Peut-être ont-ils eu à connaître de financements accordés à des syndicats étudiants, et des millions de francs attribués à l’UNEF-ID car tout le monde était au courant. Ni la MNEF, ni les syndicats étudiants ne se sont jamais cachés de ces opérations dont je pense qu’elles se sont faites dans la légalité... Au-delà, je ne crois pas qu’ils aient eu les moyens de déceler quoi que ce soit, même s’ils se sont inquiétés, sinon des dérives, du moins de la manière dont la MNEF gérait les logements étudiants et les questions de restauration mais sans avoir aucune information au fond sur la manière dont les choses se déroulaient.

Pour les autres questions, je laisserai répondre Pierre-Henri Lab.

M. Pierre-Henri LAB : La MNEF système capitalistique ? Oui, malheureusement, la MNEF l’est devenue partiellement. Je ne pense qu’elle l’ait été totalement parce que c’est une mutuelle qui est tout de même tenue de gérer le régime étudiant et, en même temps, de rembourser ses adhérents et de leur servir des prestations en termes de soins, ce qui fait qu’il y avait un minimum de services requis.

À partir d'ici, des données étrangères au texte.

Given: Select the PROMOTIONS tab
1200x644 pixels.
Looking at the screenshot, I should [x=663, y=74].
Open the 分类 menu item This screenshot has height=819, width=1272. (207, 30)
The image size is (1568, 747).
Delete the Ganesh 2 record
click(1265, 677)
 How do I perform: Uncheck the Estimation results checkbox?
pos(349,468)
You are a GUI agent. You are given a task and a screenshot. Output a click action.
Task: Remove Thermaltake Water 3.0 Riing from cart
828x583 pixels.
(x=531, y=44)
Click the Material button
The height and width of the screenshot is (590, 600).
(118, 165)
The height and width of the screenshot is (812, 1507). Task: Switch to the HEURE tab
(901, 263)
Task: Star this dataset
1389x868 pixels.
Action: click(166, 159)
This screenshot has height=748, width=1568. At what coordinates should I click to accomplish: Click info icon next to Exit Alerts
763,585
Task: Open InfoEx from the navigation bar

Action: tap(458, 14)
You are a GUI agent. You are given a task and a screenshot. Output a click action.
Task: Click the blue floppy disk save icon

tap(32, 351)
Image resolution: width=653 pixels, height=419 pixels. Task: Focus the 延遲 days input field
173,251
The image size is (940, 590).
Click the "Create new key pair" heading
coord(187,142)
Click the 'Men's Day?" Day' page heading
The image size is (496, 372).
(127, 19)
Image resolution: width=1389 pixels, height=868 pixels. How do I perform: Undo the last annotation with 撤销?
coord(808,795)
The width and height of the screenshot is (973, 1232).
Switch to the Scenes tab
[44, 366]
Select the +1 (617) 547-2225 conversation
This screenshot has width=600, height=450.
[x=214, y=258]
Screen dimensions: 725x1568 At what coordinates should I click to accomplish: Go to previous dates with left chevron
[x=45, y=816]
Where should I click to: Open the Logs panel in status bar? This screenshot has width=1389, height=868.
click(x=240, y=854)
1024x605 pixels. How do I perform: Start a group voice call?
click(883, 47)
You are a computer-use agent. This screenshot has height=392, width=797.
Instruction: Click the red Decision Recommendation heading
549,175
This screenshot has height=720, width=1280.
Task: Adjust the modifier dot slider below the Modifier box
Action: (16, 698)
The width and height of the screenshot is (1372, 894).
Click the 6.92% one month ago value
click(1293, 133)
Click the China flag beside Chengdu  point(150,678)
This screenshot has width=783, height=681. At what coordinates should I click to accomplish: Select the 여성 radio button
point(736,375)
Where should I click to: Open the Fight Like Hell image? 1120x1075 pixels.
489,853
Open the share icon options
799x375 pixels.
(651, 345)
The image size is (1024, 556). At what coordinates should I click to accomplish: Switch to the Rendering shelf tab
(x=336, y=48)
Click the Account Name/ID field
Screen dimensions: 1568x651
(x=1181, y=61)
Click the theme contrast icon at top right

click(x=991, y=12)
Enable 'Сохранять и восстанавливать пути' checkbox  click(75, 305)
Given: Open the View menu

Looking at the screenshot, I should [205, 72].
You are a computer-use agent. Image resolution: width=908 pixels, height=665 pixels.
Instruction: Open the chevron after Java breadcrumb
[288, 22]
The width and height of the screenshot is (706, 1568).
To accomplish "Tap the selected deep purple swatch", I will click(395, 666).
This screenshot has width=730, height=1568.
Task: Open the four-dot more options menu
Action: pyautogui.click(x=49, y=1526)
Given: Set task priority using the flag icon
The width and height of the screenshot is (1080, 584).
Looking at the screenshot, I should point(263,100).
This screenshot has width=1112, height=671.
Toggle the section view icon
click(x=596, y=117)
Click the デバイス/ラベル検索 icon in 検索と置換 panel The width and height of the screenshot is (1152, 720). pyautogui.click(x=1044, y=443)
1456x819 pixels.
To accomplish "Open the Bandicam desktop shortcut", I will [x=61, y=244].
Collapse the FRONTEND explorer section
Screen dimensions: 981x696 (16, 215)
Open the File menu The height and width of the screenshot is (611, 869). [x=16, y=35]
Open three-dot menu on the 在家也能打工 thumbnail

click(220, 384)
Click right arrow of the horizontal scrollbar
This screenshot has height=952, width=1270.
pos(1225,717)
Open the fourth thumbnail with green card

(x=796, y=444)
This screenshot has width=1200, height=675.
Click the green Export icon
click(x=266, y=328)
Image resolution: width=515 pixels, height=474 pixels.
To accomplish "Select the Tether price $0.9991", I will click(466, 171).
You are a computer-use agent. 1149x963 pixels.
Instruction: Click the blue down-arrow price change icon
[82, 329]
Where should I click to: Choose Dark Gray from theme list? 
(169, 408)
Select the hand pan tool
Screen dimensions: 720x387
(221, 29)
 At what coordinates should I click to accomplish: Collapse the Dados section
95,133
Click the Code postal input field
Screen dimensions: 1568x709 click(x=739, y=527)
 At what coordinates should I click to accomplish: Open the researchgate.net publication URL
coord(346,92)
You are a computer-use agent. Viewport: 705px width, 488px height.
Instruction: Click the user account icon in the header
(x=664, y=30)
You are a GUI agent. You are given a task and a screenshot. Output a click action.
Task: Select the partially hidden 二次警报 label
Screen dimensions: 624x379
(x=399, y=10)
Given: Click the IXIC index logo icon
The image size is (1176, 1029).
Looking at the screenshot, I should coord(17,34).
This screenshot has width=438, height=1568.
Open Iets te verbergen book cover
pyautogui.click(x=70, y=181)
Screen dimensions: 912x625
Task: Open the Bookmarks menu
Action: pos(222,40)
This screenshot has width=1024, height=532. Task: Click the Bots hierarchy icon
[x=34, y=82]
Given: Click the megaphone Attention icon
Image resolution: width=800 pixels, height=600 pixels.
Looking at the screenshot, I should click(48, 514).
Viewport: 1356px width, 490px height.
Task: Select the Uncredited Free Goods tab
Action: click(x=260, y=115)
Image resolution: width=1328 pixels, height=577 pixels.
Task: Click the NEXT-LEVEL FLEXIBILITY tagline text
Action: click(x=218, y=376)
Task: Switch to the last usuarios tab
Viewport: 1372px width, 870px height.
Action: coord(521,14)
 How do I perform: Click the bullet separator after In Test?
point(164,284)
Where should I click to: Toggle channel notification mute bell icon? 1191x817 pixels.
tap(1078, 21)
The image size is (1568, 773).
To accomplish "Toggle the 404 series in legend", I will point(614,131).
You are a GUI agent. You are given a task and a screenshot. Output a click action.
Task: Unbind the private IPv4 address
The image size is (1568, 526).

Dans beaucoup de sections locales de la mutuelle, des étudiants mutualistes continuaient de s’investir et d’intervenir quotidiennement sur des questions de santé en organisant dans les universités des initiatives de prévention et de sensibilisation. En conséquence, je dirai qu’il y avait un peu de MNEF. Sur le terrain, il y avait une mutuelle qui avait une certaine efficacité et une certaine présence et qui, finalement, intervenait sur ses missions premières et il y avait une MNEF très opaque sur laquelle, jusqu’au début du mois, nous n’avions pas d’autres informations que celles publiées par la presse et qui s’apparentait davantage à une sorte de trust de gros groupes financiers qu’à l’image que l’on se fait, peut-être naïvement, d’une mutuelle étudiante, ou d’une mutuelle en général.

Vous décrire comment cela fonctionne précisément, j’en serais incapable parce que je commence seulement à le comprendre ! La seule chose que je sais, c’est qu’il existe une filiale apparemment un peu plus importante que les autres, l’UES Saint-Michel qui, en gros, est chargée de contrôler pour la MNEF - d’après ce que je comprends mais je peux me tromper - la gestion de ses parts dans une autre série de sociétés anonymes qui touchent quasiment à tous les domaines d’activité, y compris des domaines très éloignés de la santé tels que celui des communications, des assurances - ce qui est particulier pour une mutuelle - et différents secteurs d’activité.

Ce système de filiales ne devrait pas, à mon sens, continuer très longtemps puisque le conseil d’administration a décidé d’y mettre fin en se séparant de toutes les filiales qui n’ont rien à voir avec les étudiants ou, pour le moins, avec leurs problèmes, et en réorientant celles qui peuvent être intéressantes pour eux, notamment celles qui concernent le logement et la restauration, dans un autre cadre, avec la volonté - en tout cas c’est celle de l’UNEF et je pense de la majorité du conseil d’administration - que ces filiales se développent dans un partenariat avec les CROUS et le ministère de l’Enseignement supérieur, de façon à leur conférer le caractère social qu’elles n’avaient pas jusqu’à présent.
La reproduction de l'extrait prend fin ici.